Chopin roula des yeux, et sorti une robe de chambre pliée de son armoire. Et encore, son homologue n'était qu'à peine éméché. Il l'avait déjà vu bien plus ivre et insupportable. Déjà qu'il l'était assez, sobre...

- Mets ça et tais-toi, dit-il d'un ton neutre en lui jetant le vêtement. Je dormais, et tu m'as réveillé. Si tu m'ennuies, je n'hésiterai pas à te laisser dormir dans le couloir.

- Il n'y a qu'avec moi que tu es si sévère... minauda Liszt en faisant la moue. Tu ne parlerais jamais de cette manière à ton Amantine.

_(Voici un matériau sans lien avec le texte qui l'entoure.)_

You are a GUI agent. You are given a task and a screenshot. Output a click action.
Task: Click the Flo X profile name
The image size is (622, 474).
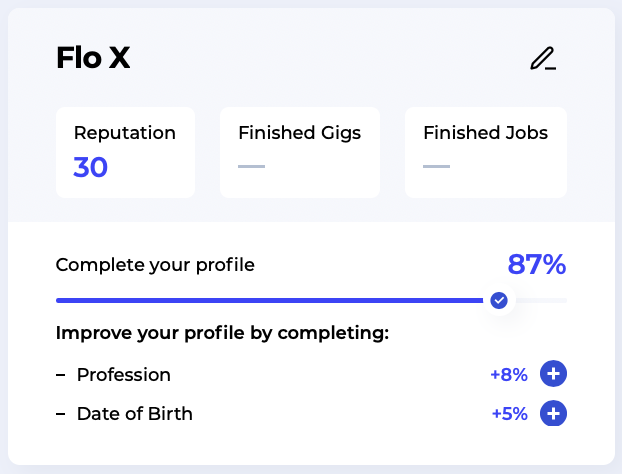point(93,58)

- Parce qu'elle, je la respecte, et elle ne me désespère jamais.

Tandis qu'il s'installait dans le lit, Liszt se redressa.

- ...Tu n'es pas sérieux, si?

- Bonne nuit, Franz.

Il souffla sur sa bougie, sans même lui laisser le temps de se changer, et remonta sa couverture en lui tournant le dos.

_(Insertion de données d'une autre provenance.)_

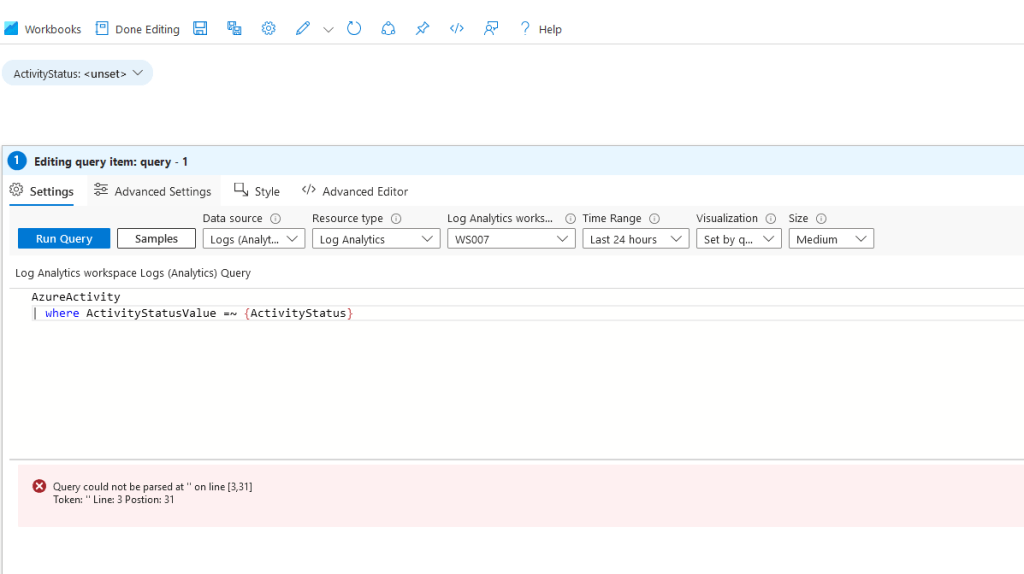Open the Data source dropdown
The image size is (1024, 574).
tap(254, 239)
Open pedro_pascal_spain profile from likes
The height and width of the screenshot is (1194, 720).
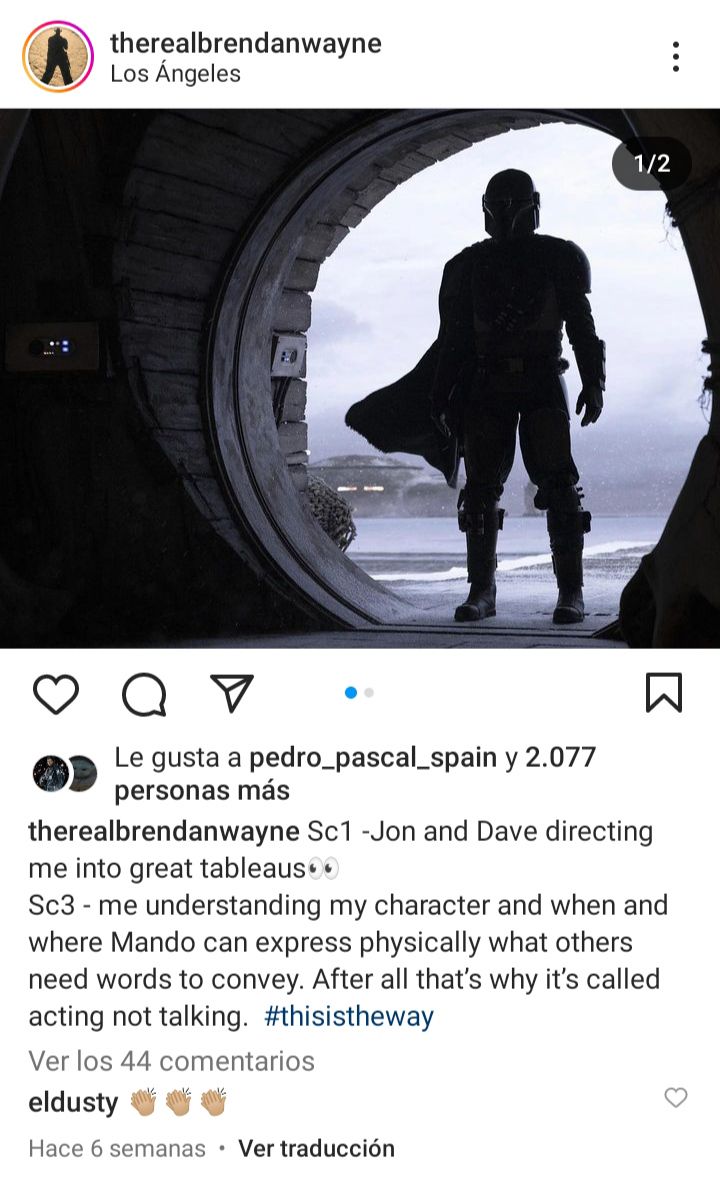tap(373, 758)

- ...Es-tu en colère contre moi? Qu'ai-je fait?

Chopin hésita à répondre. Mais de bon cœur, il ne put retenir son silence.

- Tu es ignoble envers Marie, elle t'a attendue toute la journée et tu ne vas même pas la saluer. Et j'avais enfin réussi à m'endormir, après de longues heures. Je ne suis pas en colère, je suis agacé.

- Oh, excuse-moi, mon Chopinetto... dit-il en se redressant à nouveau et en passant un bras autour de lui.

Il lui embrassa la joue, et reprit d'un sourire :

- Plus jamais je ne troublerai ton sommeil, je le jure. Et pour Marie, j'irai la voir demain, dès le matin même.

- J'espère que tu tiendras parole. Elle avait l'air concernée.

- Tu n'as pas à t'inquiéter! Je sais y faire avec les femmes. Enfin, du moins avec Marie. Un baiser et un mot d'amour et tout me sera pardonné.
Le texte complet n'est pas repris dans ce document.